The sale of celebrity baby pictures is big business. Ever escalating, now topping out at $10 million to $15 million, the first look at Brangelina twins Knox Leon and Vivienne Marcheline is beginning to raise eyebrows. The newborns will make their public debut in a future issue of People with a second "exclusive" layout to follow in OK!.
Despite earmarking proceeds from the shoot to charity, Brad Pitt and Angelina Jolie are under fire. Some question obscenely high amounts paid for celebrity baby pictures. Others call the arrangement exploitation.
Frivolous waste of resources equal to the GNP of Myanmar or shrewd use of public insatiability for celebrity photographs?
Parodoxically, the inexplicable desire for a glimpse into the lives of celebrities fuels distaste for the paparazzi. The streets of Hollywood and Manhattan are full of professional and amateur photographers attempting to earn a livelihood or turn a quick buck. It's gotten so bad, surfers attacked a TMZ crew off the coast of Malibu. Politicians contemplate new legislation. Even fans have taken up the cause.

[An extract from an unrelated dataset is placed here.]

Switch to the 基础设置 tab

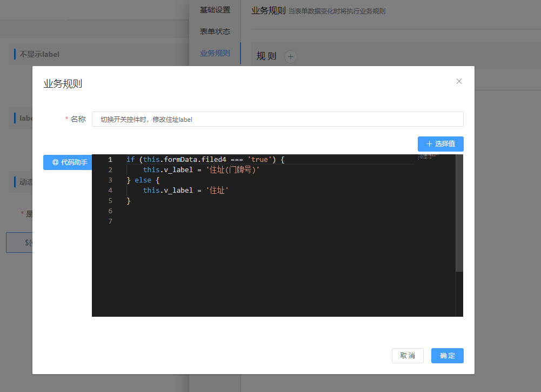point(215,10)
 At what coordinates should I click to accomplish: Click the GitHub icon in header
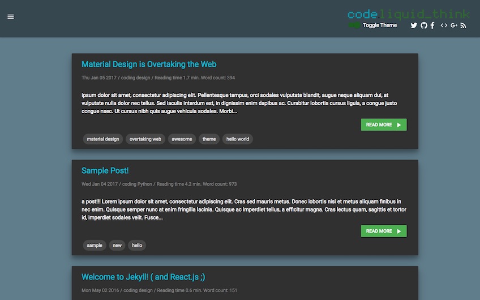(423, 25)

I've posted before about paparazzi encounters of the third kind. Some of the following scenes are surreal.
At some point, unless Brad Pitt and Angelina Jolie intend to raise their children in a vaccum, they must venture outside the gates of their fortified compound. Not surprisingly, paparazzi have already staked out camera angles for their anticipated departure. Money talks. Those first photographs are worth a pretty penny no matter who takes them.
Better People and OK! magazines who will donate the proceeds to charity than money grubbing paparazzi who cavalierly disregard the consequences of ignoble intrusion.